Его не отпускали часа полтора, делились самым сокровенным: спрашивали совета, жаловались на учителей и родителей, кто-то рассказал о своей любимой компьютерной игре, один мальчик признался в краже ста рублей, многие сказали, что курят…
— Знаете, ребята, — уверенно произнес ветеран, — вот сейчас первый раз в жизни я действительно чувствую себя героем.
Он встал и приосанился:
— Героем Советского Союза…
Завуч шмыгнула носом, сдерживая слезы, и зааплодировала. Зал радостно поддержал ее:
— Ура! Ура! — доносилось с последних рядов…
После Девятого завуч рассказала своему знакомому из военкомата о недоразумении.
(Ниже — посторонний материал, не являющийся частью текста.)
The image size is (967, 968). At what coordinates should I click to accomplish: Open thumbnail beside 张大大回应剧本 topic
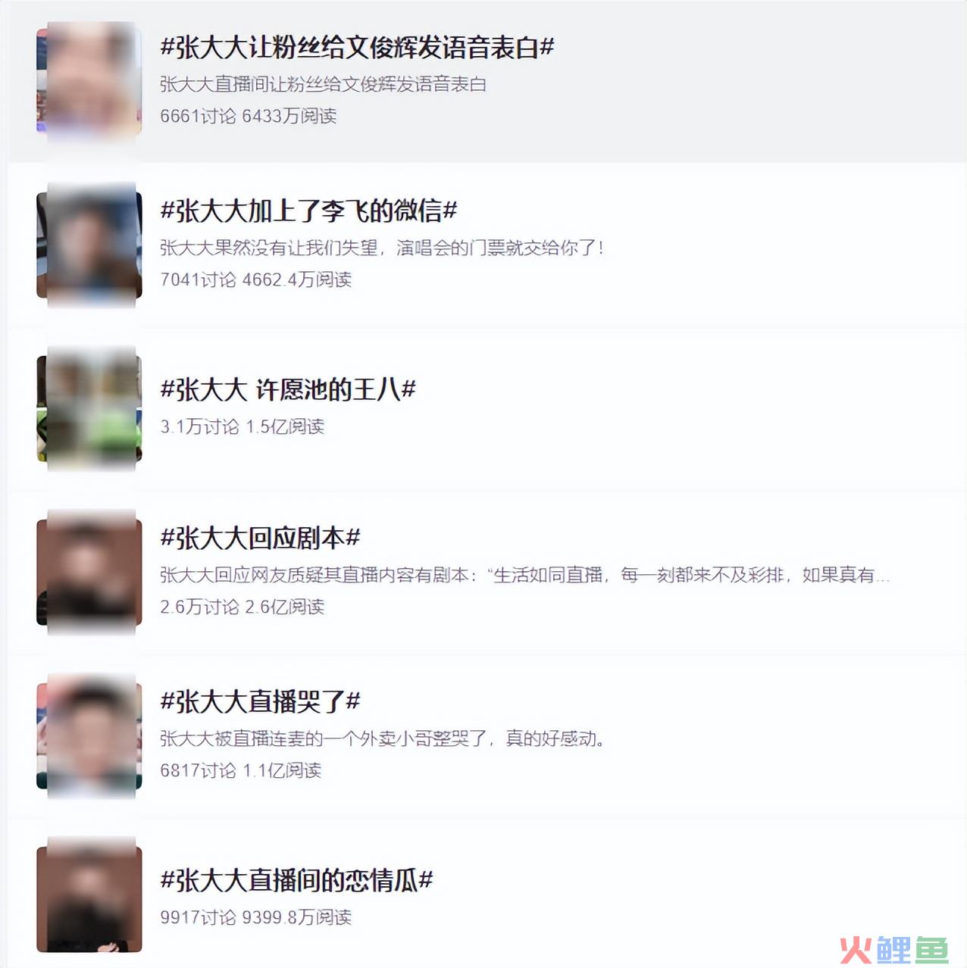89,573
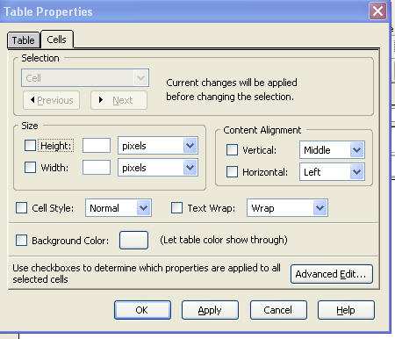Open the Cell Style Normal dropdown
395x339 pixels.
(x=119, y=208)
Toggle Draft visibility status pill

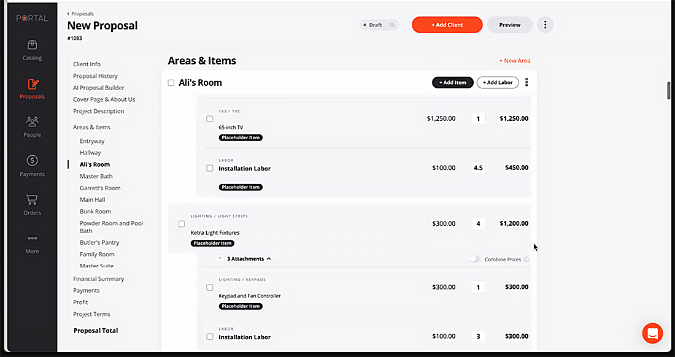(379, 25)
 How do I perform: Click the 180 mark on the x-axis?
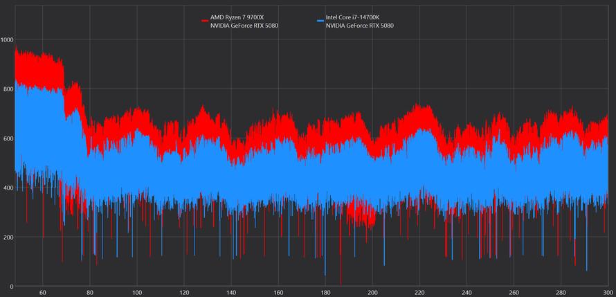pyautogui.click(x=325, y=292)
Он разобрался и выяснил, что существует два героя: Коваленко П. М. и Коваленко П. И., один до Праги дошел, а другой участвовал только в одном бою. Подчиненный биографии перепутал…
Когда моя однокурсница пошла работать в школу, она делала все, чтобы никто из прохожих не распознал в ней учительницу: хипповала по-страшному. А подаренные цветы всегда в классе оставляла.
Спросить Александра Еременко, считает ли он себя гениальным поэтом-метареалистом, я не решилась.